### Document passage

LIFE IN THE DARK ROOM: JACK AND ANNETTE

      Like me and my marinades, Jack too started with blenders in the back of his Clubhouse Bar-B-Q restaurant on a little red Formica table.

      “It would take me about 20 minutes to make six pints, which I thought was pretty good,” Jack recalls. (Today six pints of Garden Fresh Salsa roll off our assembly lines every nine seconds.)

      It wasn’t long, though, before he sensed that he had something special on his hands. “People started coming from 20 miles away just for this salsa. We couldn’t believe it.”

      As the crowds grew and as more stores in the surrounding area started carrying Jack’s salsa he and his wife Annette eventually walled off part of the Clubhouse Bar-B-Q’s dining room and converted that to salsa production. They soon realized, though, that their restaurant did not have the cooler capacity to handle their new production levels.

######

Directions:
1. Format the entries as a Markdown table with the columns "Nr" and "Line," starting with the line that contains "Click the parts list vertical scrollbar" and going on through the last line of the entries. Leave out blank lines.
2. Resume the text about Jack and Annette's salsa, picking up after its last sentence.
The salsa business text and the entries have no connection to each other.

### Listed records

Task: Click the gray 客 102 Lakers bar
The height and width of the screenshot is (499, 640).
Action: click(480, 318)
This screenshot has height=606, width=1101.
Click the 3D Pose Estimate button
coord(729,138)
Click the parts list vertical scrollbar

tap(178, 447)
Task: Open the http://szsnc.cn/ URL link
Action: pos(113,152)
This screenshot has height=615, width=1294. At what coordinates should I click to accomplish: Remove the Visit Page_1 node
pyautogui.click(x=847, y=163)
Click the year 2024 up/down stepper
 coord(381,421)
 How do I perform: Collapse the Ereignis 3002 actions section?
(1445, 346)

######

Answer list:
1.
| Nr | Line |
|---|---|
| 1 | Click the parts list vertical scrollbar |
| 2 | tap(178, 447) |
| 3 | Task: Open the http://szsnc.cn/ URL link |
| 4 | Action: pos(113,152) |
| 5 | This screenshot has height=615, width=1294. At what coordinates should I click to accomplish: Remove the Visit Page_1 node |
| 6 | pyautogui.click(x=847, y=163) |
| 7 | Click the year 2024 up/down stepper |
| 8 |  coord(381,421) |
| 9 |  How do I perform: Collapse the Ereignis 3002 actions section? |
| 10 | (1445, 346) |

2.
      So they rented an 8-by-20-foot walk-in cooler and located it in the back alley of the Clubhouse Bar-B-Q even though doing so violated the local zoning ordinances. Annette soon found herself running outside into the often muddy alley to get their raw materials, then at the end of the production session running finished product back out to it.

      It was at about this time that Fox2 News did a story on Jack. “It didn’t even dawn on me that we weren’t exactly up to code,” Jack recalls. “That didn’t happen until the city manager showed up the next day.”